Let the length of ladder is l, x be the height of the top of the ladder from the ground and y be the length of the bottom of the ladder from the wall,

By making the diagram of this situation,

Applying Pythagoras theorem,

$l^2 = x^2 + y^2-----(1)$

Differentiating with respect to t ( time ),

$0=2x\frac{dx}{dt} + 2y\frac{dy}{dt}$ ( l = 26 feet = constant )

$\implies 2y\frac{dy}{dt} = -2x\frac{dx}{dt}$

$\implies \frac{dy}{dt}=-\frac{x}{y}\frac{dx}{dt}$

We have,

$y = 10, \frac{dx}{dt}= -3\text{ feet per min}$

$\frac{dy}{dt}=\frac{3x}{10}-----(X)$

(i) From equation (1),

$26^2 = x^2 + 10^2$

$676=x^2 + 100$

$576 = x^2$

$\implies x = 24\text{ feet}$

From equation (X),

$\frac{dy}{dt}=\frac{3\times 24}{10}=7.2\text{ feet per min}$

(ii) From equation (X),

$\frac{dy}{dt}\propto x$

Thus, for different value of x the value of $\frac{dy}{dt}$ would be different.

Stored records:
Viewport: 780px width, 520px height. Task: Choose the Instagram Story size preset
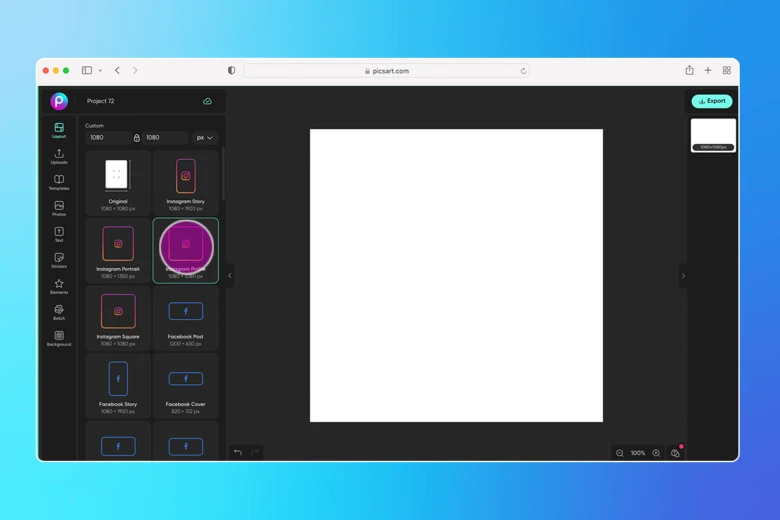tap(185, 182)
---
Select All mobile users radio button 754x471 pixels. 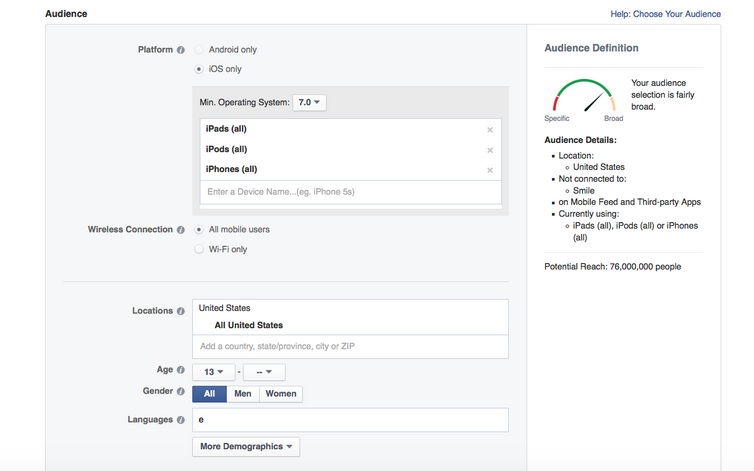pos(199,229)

Goals:
- a) Transcribe the part of the ladder solution between "Let the length" and "feet = constant )", inclusive.
- b) In the ladder solution, what value does it find for x, the height of the ladder's top, when y is 10?

Final answers:
- a)
Let the length of ladder is l, x be the height of the top of the ladder from the ground and y be the length of the bottom of the ladder from the wall,

By making the diagram of this situation,

Applying Pythagoras theorem,

$l^2 = x^2 + y^2-----(1)$

Differentiating with respect to t ( time ),

$0=2x\frac{dx}{dt} + 2y\frac{dy}{dt}$ ( l = 26 feet = constant )

- b) 24 feet